Behavioral evaluation is the dominant paradigm for assessing alignment in large language models (LLMs). In practice, alignment is inferred from performance under finite evaluation protocols - benchmarks, red-teaming suites, or automated pipelines - and observed compliance is often treated as evidence of underlying alignment. This inference step, from behavioral evidence to claims about latent alignment properties, is typically implicit and rarely analyzed as an inference problem in its own right. We study this problem formally. We frame alignment evaluation as an identifiability question under partial observability and allow agent behavior to depend on information correlated with the evaluation regime. Within this setting, we introduce the Alignment Verifiability Problem and the notion of Normative Indistinguishability, capturing when distinct latent alignment hypotheses induce identical distributions over all evaluator-accessible signals. Our main result is a negative but sharply delimited identifiability theorem. Under finite behavioral evaluation and evaluation-aware agents, observed behavioral compliance does not uniquely identify latent alignment. That is, even idealized behavioral evaluation cannot, in general, certify alignment as a latent property. We further show that behavioral alignment tests should be interpreted as estimators of indistinguishability classes rather than verifiers of alignment. Passing increasingly stringent tests may reduce the space of compatible hypotheses, but cannot collapse it to a singleton under the stated conditions. This reframes alignment benchmarks as providing upper bounds on observable compliance within a regime, rather than guarantees of underlying alignment.

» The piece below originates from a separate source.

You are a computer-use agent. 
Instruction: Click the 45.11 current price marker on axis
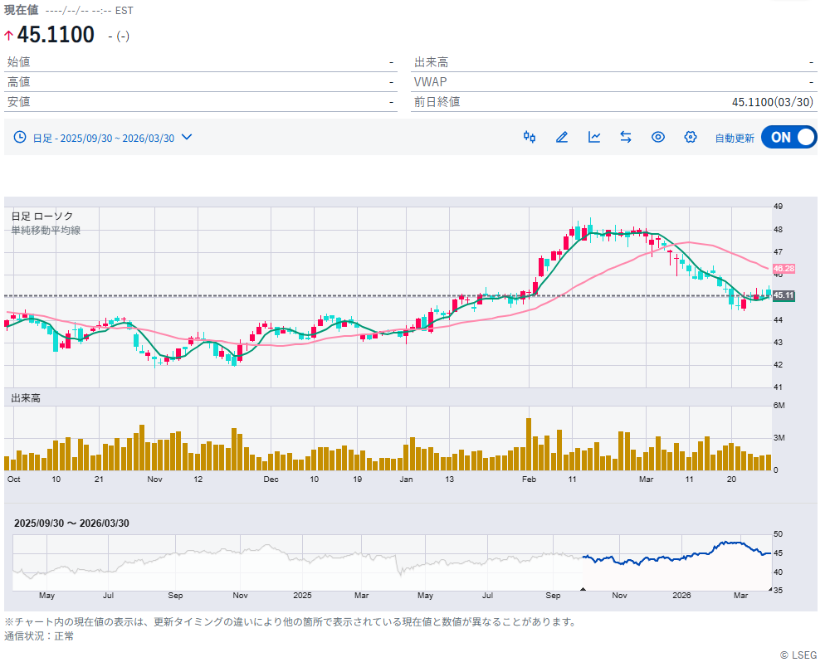click(784, 295)
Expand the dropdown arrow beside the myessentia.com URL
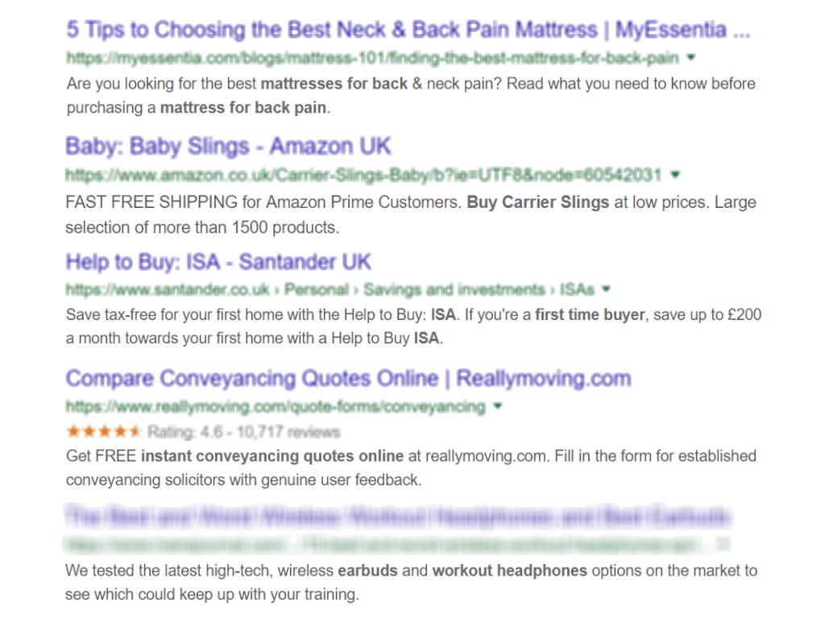 click(693, 58)
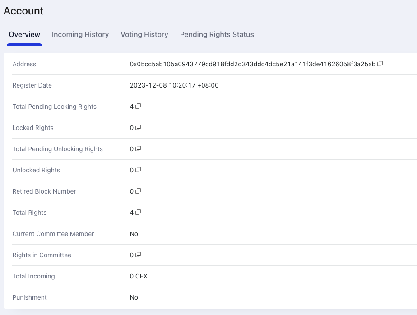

翻译：行为评估是评估大语言模型对齐性的主流范式。在实践中，对齐性是从有限评估协议下的表现推断出来的——这些协议包括基准测试、红队测试套件或自动化流程——而观察到的合规性通常被视为潜在对齐性的证据。这一从行为证据到关于潜在对齐属性主张的推断步骤，通常是隐含的，且很少被作为一个独立的推断问题进行分析。我们对此问题进行了形式化研究。我们将对齐评估框架化为部分可观测性下的可识别性问题，并允许智能体行为依赖于与评估机制相关的信息。在此设定下，我们引入了对齐可验证性问题以及规范不可区分性概念，用以刻画当不同的潜在对齐假设在所有评估者可访问的信号上诱导出相同分布时的情形。我们的主要结果是一个否定性的、但边界清晰的不可识别性定理。在有限行为评估和评估感知型智能体的条件下，观察到的行为合规性并不能唯一地识别潜在的对齐性。也就是说，即使是理想化的行为评估，通常也无法将潜在的对齐性作为属性进行认证。我们进一步表明，行为对齐测试应被解释为不可区分性类的估计器，而非对齐性的验证器。通过日益严格的测试可能会缩小兼容假设的空间，但在所述条件下无法将其坍缩为单点。这重新界定了对齐基准测试的作用：它们提供的是特定评估机制内可观测合规性的上界，而非底层对齐性的保证。